For a quick overview, see https://en.wikipedia.org/wiki/Force_field_(chemistry). For a wikipedia article, it is a very detailed discussion with many references to the appropriate publications,

For more details, follow the references quoted in the article.

In adition to what Annemarie Honegger suggested:

Development of each force field is accompanied with the paper describing improvements of a given ff. Also, the choice of a ff is closely related to the system of interest – some ffs simply work better for some systems. Therefore, doing literature research and checking what other people reported for similar systems is a good starting point.

Dear Bijaya Pathak

The first main difference is the level of description, which is basically the resolution. Some of them (e.g. CHARMM) are all-atom force fields, that is they describe every single atom in a molecule.

Others are united-atom force fields, that is they describe most of the atoms, but neglect some of them in exchange for a speed up in computation. GROMOS is an example of a united-atom force field, where CHn aliphatic groups are represented by only an atom, usually a 'special' carbon atom which is parametrised to take into account also the missing hydrogen atoms.

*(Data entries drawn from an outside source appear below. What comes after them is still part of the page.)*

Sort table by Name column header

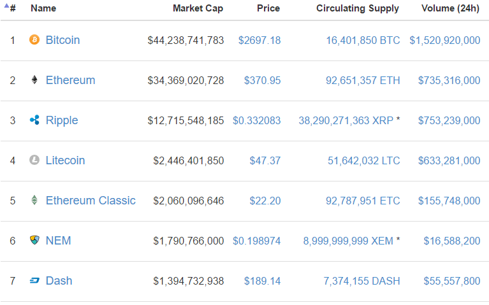[43, 9]
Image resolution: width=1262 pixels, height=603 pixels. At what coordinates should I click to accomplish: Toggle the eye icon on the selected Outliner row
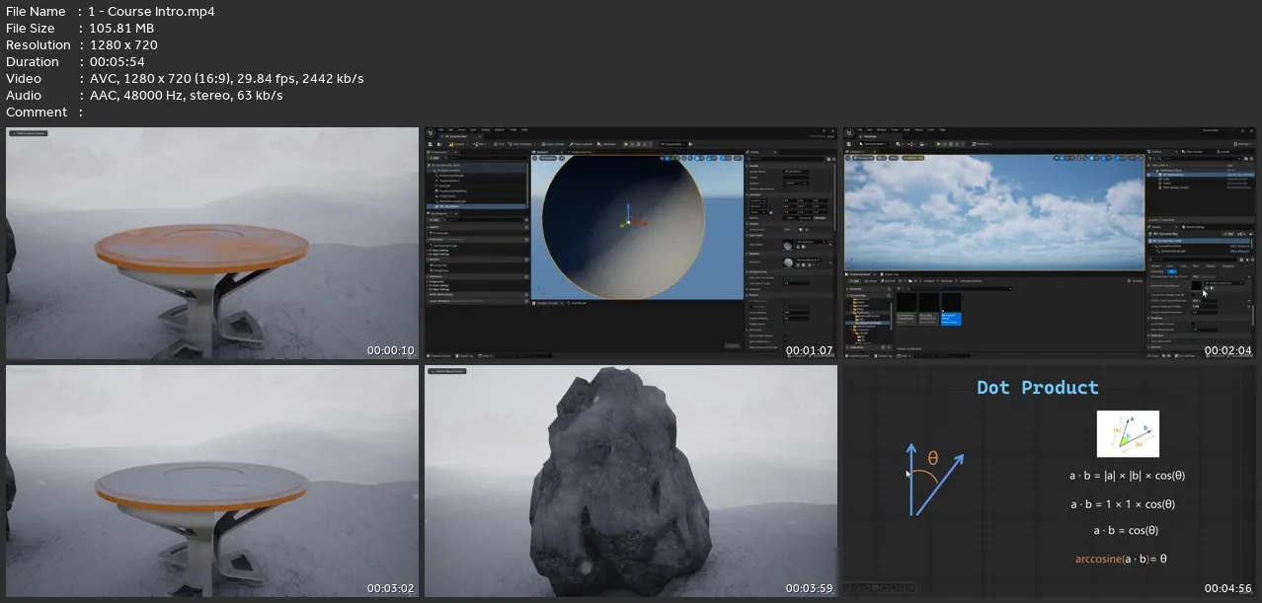coord(1149,174)
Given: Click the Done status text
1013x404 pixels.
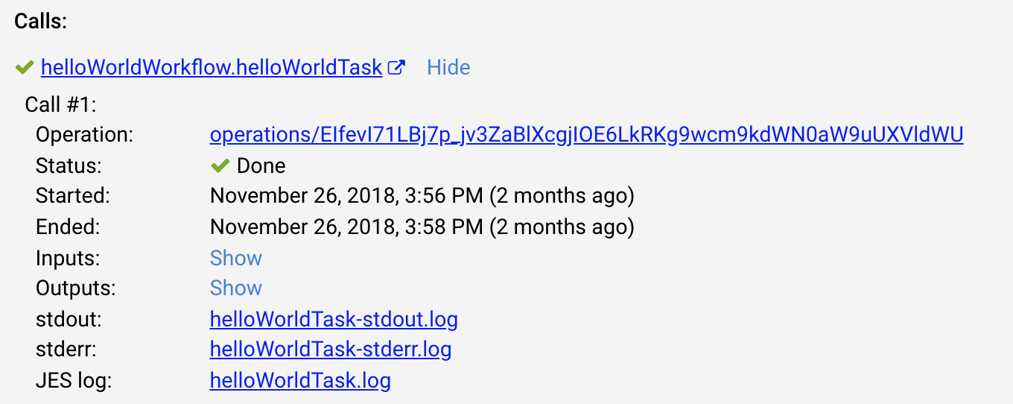Looking at the screenshot, I should 261,165.
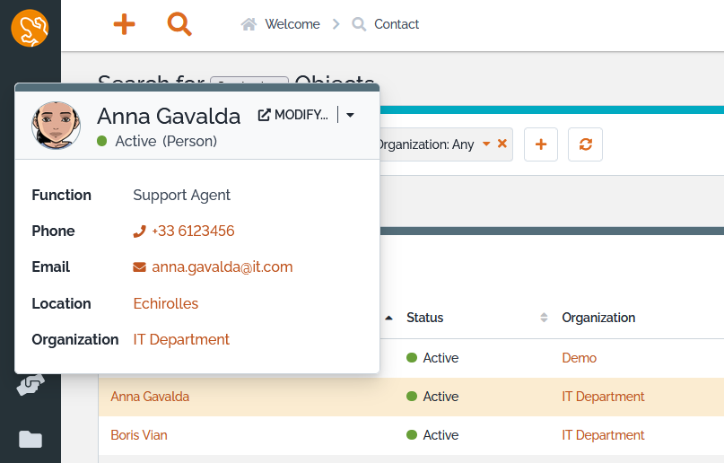
Task: Open the folder icon in sidebar
Action: coord(31,439)
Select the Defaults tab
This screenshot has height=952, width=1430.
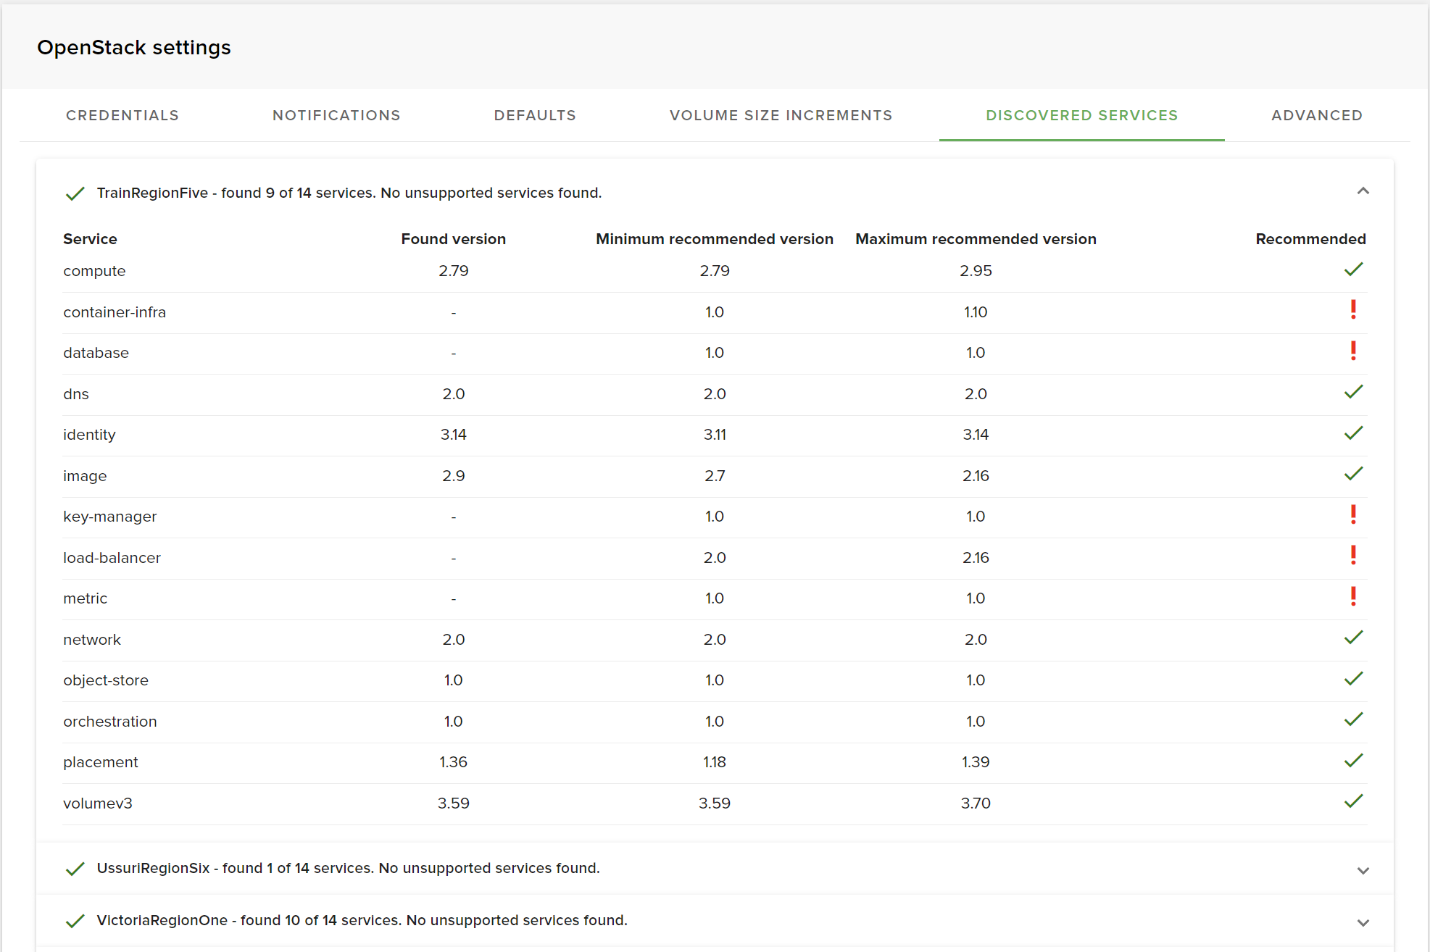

Lastly, there are coarse-grained force fields, like MARTINI, which apply the same principle of united-atoms force fields, but to all the atoms of the system. A common approach is to map four heavy atoms into a single one, named bead. This leads to a drastically reduced number of particles in the simulation box, which concurrently allows for larger systems and faster simulations. The price is clearly a decrease in resolution, the systems is indeed more granulous.

The principle behind all of them is more or less the same. You want to integrate the Newton eqn of motion, which in molecular dynamics terms means that you need the potential for your system so that you can take its gradient and compute the force. The potentials have various forms, but usually are split into the bonded (~ intra-molecular) and non-bonded (~ inter-molecular) terms.

Different force fields can differ both in the form of these functions and in the set of parameters that you plug in to actually compute numerically the forces. These in turn depend also on how the force field was parametrised, such as the cut-off length of the interactions, the integration step, the treatment of h-bonds etc.

The choice of force fields, strictly speaking, depends mostly on what you want to do and the computational power available. If you want full atomistic detail and huge systems simulated for long times, be prepared for the corresponding huge computational power demand.

Many books and papers have been written on these topics. A good general start are always

[Frenkel D. et al.] Understanding molecular simulation

[Leach] Molecular Modelling

[Allen M.P. et al.] Computer Simulation of Liquids

Then if you want to focus on specific force fields, you will have to read their associated papers to understand how they were modeled and what are the sims parameters that should be used.

Hope this helps,

Nicola

How about the nature of proteins. What of proteins with metals inside of them (like containing co-factors)? How will those metals be parametized and what force field is suitable for such?